_EXTRACTED DATA_.
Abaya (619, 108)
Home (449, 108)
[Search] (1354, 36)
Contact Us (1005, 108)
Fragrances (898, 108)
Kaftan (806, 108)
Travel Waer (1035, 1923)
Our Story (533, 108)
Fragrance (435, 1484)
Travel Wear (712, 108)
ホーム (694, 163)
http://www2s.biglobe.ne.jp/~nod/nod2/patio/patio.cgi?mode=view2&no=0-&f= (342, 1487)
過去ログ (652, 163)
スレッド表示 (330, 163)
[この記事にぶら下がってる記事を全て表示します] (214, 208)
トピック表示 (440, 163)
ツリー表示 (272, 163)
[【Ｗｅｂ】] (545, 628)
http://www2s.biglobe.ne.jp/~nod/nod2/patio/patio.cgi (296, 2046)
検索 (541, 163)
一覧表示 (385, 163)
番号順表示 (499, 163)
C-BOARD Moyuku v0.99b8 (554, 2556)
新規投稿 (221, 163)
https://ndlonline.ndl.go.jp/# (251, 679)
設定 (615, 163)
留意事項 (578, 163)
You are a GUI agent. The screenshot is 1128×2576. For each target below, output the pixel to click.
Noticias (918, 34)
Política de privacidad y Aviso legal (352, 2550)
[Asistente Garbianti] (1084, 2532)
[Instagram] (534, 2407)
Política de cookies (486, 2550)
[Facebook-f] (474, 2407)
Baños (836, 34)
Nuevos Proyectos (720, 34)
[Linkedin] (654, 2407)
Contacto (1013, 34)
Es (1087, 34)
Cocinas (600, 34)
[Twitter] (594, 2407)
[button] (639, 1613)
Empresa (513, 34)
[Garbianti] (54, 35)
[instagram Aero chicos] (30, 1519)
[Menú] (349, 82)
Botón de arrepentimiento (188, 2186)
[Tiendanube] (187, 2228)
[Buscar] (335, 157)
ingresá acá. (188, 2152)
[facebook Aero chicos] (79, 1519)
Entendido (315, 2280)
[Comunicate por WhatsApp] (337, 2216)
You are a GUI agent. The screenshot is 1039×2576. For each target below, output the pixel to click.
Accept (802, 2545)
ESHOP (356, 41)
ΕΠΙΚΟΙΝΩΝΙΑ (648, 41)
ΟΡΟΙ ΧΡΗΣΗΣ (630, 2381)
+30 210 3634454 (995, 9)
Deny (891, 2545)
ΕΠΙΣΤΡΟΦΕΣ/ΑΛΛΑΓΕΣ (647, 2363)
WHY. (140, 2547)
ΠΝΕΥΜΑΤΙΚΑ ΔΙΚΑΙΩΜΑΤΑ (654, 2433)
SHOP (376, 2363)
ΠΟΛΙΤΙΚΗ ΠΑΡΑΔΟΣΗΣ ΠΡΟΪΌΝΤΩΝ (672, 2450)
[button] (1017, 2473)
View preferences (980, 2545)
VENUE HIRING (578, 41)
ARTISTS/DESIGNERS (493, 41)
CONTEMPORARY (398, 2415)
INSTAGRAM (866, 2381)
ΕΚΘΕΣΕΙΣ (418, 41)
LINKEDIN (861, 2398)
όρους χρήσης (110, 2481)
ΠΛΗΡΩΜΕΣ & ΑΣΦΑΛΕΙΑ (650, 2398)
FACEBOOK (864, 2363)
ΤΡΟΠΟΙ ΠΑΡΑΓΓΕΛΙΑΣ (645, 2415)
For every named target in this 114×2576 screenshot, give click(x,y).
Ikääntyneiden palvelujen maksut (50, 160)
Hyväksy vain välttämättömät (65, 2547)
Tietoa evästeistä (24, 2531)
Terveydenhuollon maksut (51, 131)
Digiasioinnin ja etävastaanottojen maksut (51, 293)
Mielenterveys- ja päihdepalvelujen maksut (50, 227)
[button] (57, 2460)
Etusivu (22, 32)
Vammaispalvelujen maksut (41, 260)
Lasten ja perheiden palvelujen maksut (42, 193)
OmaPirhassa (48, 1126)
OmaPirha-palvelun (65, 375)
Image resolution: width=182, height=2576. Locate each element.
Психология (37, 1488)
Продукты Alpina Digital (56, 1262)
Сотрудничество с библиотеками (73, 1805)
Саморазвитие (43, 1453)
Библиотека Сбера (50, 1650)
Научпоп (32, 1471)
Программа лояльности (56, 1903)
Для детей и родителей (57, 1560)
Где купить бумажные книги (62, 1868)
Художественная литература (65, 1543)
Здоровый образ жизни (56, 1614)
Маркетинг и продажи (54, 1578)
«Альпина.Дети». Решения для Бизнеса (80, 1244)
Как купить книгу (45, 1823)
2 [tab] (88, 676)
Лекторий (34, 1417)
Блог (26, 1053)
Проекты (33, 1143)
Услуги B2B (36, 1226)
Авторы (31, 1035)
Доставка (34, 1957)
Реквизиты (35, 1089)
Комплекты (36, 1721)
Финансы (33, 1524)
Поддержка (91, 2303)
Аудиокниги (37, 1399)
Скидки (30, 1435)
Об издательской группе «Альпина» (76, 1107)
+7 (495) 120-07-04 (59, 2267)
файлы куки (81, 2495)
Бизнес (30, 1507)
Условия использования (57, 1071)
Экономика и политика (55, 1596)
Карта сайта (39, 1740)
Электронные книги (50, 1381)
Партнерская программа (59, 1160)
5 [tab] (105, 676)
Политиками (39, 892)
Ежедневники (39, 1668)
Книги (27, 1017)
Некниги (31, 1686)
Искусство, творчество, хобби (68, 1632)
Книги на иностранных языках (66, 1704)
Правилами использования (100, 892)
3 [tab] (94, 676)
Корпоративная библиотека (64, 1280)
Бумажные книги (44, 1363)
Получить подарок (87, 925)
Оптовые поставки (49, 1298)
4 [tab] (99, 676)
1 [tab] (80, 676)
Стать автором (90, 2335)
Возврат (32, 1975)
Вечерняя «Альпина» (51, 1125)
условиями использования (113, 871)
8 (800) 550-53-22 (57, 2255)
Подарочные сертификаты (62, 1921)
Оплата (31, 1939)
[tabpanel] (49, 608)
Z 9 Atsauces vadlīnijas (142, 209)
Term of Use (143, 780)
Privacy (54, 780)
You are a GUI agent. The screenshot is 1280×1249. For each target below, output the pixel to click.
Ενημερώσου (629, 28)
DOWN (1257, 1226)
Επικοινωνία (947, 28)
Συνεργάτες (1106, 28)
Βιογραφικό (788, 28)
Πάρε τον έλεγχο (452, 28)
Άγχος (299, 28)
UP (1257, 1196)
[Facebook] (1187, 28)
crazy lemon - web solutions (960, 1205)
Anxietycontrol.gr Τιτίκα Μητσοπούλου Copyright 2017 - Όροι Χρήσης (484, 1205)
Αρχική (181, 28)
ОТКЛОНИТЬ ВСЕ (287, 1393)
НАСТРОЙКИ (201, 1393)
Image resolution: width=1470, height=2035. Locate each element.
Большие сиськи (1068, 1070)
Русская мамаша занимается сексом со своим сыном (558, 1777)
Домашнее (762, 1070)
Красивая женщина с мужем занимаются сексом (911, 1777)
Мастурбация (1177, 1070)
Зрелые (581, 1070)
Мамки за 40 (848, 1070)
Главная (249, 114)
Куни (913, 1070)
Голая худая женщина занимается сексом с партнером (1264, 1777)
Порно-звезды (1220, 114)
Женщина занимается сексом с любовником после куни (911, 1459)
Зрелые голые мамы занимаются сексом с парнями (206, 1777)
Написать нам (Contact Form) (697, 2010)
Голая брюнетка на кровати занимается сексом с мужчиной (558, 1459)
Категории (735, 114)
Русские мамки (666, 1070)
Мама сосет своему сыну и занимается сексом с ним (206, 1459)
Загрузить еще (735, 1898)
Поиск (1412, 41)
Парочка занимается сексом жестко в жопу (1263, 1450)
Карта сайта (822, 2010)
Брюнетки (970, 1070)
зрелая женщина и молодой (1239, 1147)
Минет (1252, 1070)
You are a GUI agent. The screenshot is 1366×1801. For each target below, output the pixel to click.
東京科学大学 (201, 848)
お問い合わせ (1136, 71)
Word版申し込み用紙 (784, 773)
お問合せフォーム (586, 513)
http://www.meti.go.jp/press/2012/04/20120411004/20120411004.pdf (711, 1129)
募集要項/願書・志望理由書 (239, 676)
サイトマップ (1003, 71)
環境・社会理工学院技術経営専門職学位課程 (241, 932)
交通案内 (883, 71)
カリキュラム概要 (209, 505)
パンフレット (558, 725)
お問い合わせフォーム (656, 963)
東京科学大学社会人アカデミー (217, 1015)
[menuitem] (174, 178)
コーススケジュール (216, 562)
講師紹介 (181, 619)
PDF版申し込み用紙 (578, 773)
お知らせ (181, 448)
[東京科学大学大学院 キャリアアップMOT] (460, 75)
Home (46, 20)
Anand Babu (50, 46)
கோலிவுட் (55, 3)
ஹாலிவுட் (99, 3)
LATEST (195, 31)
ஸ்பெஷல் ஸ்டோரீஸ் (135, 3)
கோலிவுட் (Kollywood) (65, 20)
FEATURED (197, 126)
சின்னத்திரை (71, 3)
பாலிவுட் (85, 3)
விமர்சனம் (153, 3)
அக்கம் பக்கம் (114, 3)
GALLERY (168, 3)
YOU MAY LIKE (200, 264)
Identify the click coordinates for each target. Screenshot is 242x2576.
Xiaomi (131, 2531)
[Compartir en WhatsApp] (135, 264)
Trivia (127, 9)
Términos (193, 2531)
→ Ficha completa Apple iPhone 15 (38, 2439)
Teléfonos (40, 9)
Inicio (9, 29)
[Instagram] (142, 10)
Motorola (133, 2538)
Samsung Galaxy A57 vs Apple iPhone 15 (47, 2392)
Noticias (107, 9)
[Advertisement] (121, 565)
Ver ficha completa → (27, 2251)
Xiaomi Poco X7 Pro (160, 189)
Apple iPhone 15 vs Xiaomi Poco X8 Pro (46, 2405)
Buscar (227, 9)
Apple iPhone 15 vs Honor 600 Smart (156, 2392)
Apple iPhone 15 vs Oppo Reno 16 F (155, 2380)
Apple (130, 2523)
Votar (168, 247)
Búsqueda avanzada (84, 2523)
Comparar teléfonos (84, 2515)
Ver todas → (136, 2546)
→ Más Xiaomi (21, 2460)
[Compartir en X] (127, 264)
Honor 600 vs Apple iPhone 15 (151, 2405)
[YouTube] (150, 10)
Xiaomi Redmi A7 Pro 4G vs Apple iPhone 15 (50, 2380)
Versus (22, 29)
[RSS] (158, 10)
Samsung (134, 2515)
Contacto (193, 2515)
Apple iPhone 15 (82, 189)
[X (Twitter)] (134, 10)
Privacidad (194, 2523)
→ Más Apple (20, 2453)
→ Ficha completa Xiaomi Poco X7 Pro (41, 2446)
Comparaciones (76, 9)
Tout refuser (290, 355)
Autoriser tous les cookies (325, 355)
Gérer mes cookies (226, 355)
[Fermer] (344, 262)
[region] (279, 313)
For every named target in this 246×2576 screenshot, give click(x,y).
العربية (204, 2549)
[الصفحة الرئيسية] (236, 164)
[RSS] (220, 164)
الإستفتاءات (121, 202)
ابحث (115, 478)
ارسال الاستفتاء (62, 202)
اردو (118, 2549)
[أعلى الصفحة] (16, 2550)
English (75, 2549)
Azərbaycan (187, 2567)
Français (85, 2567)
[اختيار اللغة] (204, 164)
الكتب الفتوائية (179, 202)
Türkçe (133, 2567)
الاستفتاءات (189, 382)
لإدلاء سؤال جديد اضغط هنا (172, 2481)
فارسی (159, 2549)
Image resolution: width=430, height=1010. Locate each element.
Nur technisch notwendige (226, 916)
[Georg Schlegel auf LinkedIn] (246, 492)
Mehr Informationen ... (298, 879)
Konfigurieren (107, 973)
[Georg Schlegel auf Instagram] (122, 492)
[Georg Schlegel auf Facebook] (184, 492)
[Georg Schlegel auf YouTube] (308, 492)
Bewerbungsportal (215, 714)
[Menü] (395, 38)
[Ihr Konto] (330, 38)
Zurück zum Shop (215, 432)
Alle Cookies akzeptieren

_WORK ITEM_. Of the entries above, repeat exactly the lines from the line with "Скидки (30, 1435)" through the line with "условиями использования (113, 871)", both of them included.

_WRITTEN RESPONSE_.
Скидки (30, 1435)
Об издательской группе «Альпина» (76, 1107)
+7 (495) 120-07-04 (59, 2267)
файлы куки (81, 2495)
Бизнес (30, 1507)
Условия использования (57, 1071)
Экономика и политика (55, 1596)
Карта сайта (39, 1740)
Электронные книги (50, 1381)
Партнерская программа (59, 1160)
5 [tab] (105, 676)
Политиками (39, 892)
Ежедневники (39, 1668)
Книги (27, 1017)
Некниги (31, 1686)
Искусство, творчество, хобби (68, 1632)
Книги на иностранных языках (66, 1704)
Правилами использования (100, 892)
3 [tab] (94, 676)
Корпоративная библиотека (64, 1280)
Бумажные книги (44, 1363)
Получить подарок (87, 925)
Оптовые поставки (49, 1298)
4 [tab] (99, 676)
1 [tab] (80, 676)
Стать автором (90, 2335)
Возврат (32, 1975)
Вечерняя «Альпина» (51, 1125)
условиями использования (113, 871)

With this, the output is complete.